What to produce: Please transcribe all of the entries exactly, leaving out any images.

Source records:

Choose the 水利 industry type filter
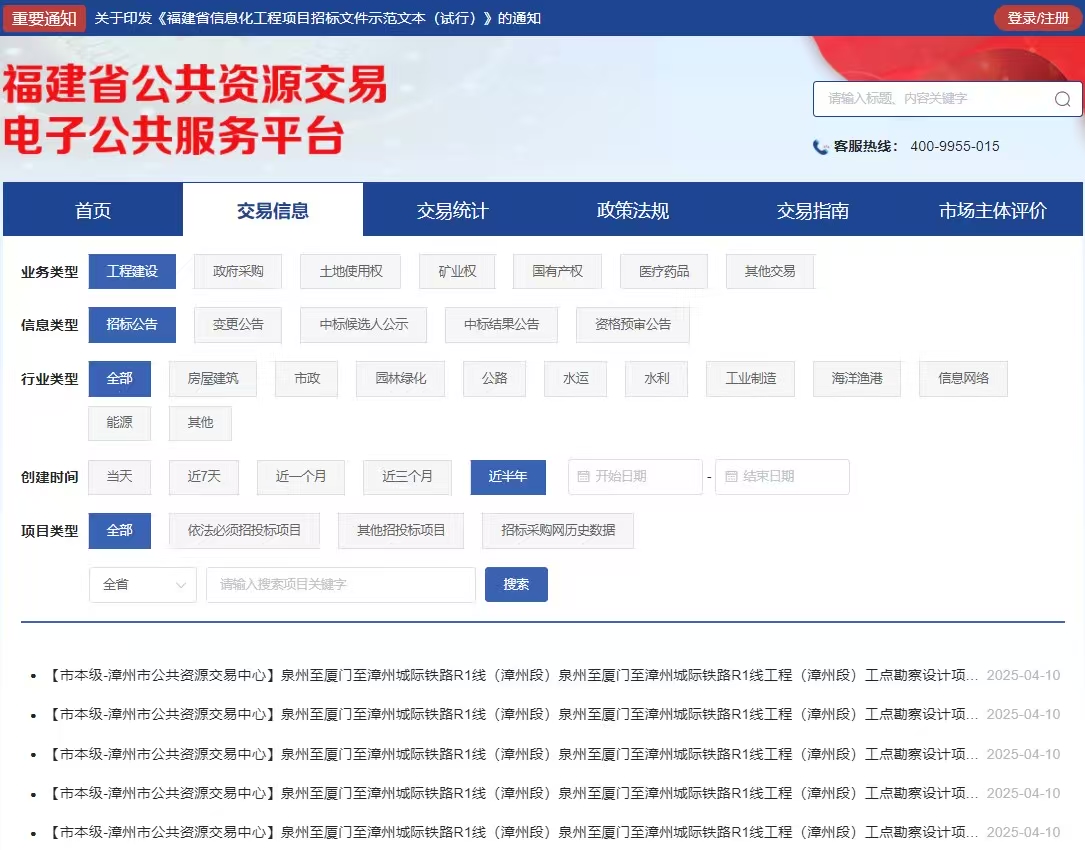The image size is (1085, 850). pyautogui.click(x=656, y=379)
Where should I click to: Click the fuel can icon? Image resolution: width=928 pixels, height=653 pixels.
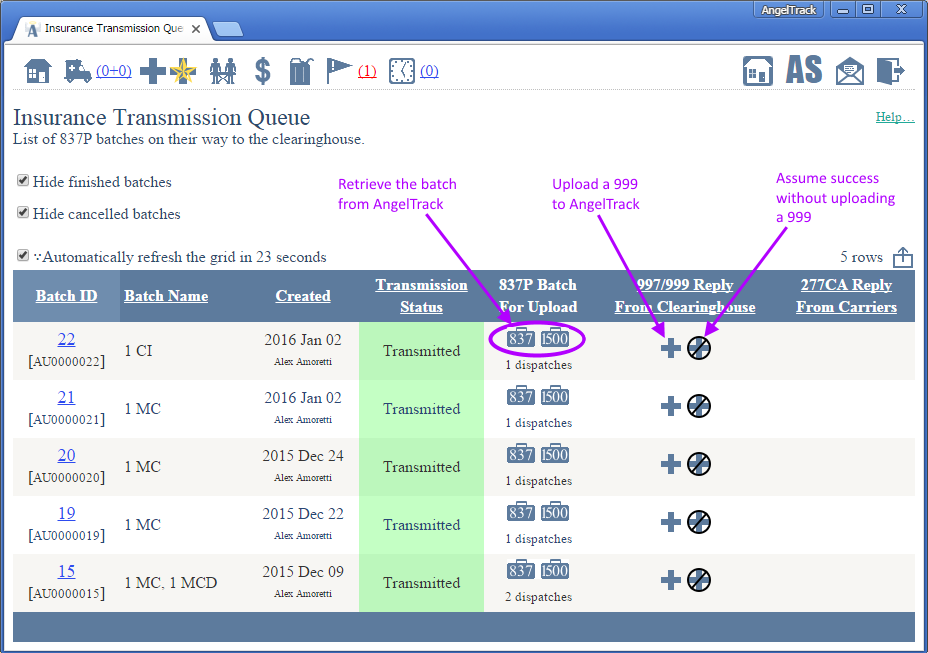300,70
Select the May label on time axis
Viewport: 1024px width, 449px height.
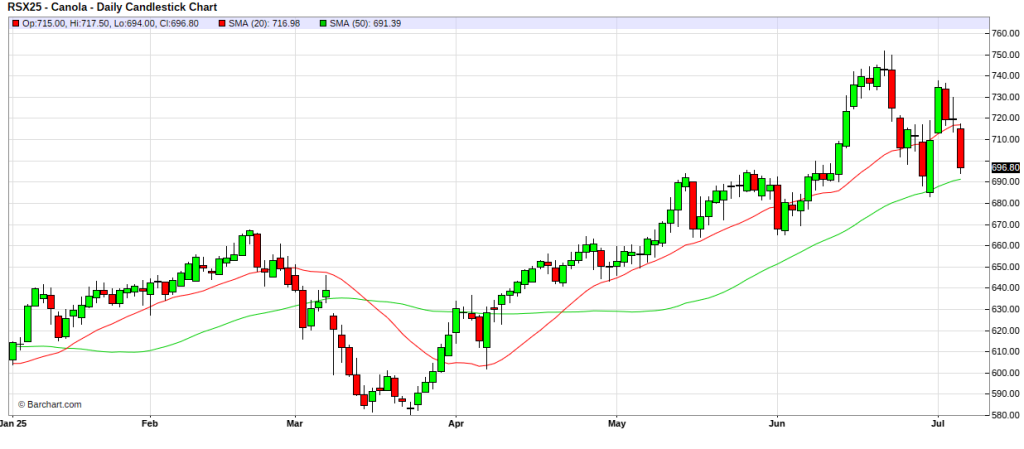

Answer box:
Choose the 水利 industry type filter
The image size is (1085, 850). pyautogui.click(x=656, y=379)
Where should I click to: Click the fuel can icon? Image resolution: width=928 pixels, height=653 pixels.
300,70
Select the May label on time axis
Viewport: 1024px width, 449px height.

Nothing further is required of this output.